*** Material to process ***

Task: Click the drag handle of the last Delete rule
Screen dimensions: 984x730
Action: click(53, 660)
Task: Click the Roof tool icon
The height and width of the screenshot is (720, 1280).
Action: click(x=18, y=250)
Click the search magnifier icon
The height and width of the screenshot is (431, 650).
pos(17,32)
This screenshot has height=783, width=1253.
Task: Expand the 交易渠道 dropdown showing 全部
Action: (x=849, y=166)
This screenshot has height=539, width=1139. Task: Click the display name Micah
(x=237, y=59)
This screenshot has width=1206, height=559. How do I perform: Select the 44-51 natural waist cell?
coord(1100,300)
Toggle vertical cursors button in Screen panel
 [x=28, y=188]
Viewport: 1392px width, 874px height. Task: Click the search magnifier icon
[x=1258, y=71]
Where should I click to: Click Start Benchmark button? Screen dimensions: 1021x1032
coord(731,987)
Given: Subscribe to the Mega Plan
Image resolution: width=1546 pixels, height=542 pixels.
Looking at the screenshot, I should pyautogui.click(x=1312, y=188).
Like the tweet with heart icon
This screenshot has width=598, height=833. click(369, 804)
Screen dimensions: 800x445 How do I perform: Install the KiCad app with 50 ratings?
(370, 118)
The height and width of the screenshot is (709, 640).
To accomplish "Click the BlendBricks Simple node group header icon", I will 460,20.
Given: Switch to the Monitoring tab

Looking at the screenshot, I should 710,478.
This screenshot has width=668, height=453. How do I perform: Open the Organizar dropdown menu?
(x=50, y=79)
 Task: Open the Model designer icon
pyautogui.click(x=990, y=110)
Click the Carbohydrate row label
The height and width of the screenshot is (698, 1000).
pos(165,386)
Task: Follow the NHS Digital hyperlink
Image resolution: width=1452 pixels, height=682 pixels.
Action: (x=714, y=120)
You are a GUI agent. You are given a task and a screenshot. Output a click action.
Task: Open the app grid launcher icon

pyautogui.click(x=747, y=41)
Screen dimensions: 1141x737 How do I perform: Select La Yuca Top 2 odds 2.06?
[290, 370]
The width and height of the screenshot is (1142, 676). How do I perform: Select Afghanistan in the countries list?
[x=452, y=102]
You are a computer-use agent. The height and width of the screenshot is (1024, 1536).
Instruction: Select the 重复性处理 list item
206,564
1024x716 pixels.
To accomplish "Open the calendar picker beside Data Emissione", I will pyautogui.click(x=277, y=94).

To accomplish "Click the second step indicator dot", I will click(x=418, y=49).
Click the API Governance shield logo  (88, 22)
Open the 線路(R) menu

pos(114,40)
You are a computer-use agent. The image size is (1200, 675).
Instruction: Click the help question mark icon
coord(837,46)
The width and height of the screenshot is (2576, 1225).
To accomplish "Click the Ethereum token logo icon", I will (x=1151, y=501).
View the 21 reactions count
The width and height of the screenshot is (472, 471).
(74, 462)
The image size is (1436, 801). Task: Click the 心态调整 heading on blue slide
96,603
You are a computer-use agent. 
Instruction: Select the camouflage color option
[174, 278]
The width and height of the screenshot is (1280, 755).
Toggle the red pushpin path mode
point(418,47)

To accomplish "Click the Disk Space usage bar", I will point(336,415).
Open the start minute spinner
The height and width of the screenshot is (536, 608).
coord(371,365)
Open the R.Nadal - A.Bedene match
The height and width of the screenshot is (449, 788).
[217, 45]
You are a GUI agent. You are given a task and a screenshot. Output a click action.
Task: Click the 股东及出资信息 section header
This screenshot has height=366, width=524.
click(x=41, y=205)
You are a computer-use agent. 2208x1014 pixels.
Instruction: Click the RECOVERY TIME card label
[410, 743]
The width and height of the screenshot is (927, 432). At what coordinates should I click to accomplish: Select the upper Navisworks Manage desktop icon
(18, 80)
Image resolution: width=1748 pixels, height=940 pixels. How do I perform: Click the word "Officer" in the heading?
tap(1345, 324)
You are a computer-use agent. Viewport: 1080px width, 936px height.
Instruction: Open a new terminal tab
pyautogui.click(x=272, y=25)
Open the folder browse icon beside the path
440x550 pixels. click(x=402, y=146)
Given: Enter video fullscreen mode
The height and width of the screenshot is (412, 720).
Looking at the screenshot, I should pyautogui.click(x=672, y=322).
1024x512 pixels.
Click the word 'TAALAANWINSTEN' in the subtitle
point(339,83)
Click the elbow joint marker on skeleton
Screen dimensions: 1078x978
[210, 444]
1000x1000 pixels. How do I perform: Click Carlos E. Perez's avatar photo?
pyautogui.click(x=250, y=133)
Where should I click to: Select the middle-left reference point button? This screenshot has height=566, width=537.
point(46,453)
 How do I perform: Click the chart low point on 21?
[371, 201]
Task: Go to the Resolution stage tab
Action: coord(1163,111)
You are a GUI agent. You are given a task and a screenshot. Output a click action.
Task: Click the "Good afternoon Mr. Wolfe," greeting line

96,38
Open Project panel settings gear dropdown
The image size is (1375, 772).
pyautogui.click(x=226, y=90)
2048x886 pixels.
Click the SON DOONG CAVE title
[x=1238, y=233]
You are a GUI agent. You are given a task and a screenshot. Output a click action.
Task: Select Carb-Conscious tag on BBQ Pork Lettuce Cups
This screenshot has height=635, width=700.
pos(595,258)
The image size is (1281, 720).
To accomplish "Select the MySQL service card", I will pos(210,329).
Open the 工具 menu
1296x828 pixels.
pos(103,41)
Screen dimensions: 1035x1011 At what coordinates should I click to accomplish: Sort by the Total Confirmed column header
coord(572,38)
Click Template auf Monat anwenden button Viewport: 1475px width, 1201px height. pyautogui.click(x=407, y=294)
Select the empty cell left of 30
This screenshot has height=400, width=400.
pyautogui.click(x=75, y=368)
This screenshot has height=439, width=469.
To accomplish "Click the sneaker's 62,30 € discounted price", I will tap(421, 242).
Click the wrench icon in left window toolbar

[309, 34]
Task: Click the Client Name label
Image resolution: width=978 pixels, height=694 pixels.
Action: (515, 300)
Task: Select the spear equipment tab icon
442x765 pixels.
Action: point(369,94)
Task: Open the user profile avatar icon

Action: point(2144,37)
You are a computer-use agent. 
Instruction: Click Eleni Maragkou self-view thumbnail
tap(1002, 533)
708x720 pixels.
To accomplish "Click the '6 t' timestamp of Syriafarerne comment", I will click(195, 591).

***

* Task to complete: State how many lines of the data above contain the word "computer", and include nothing other than that number.

* Exercise answer: 6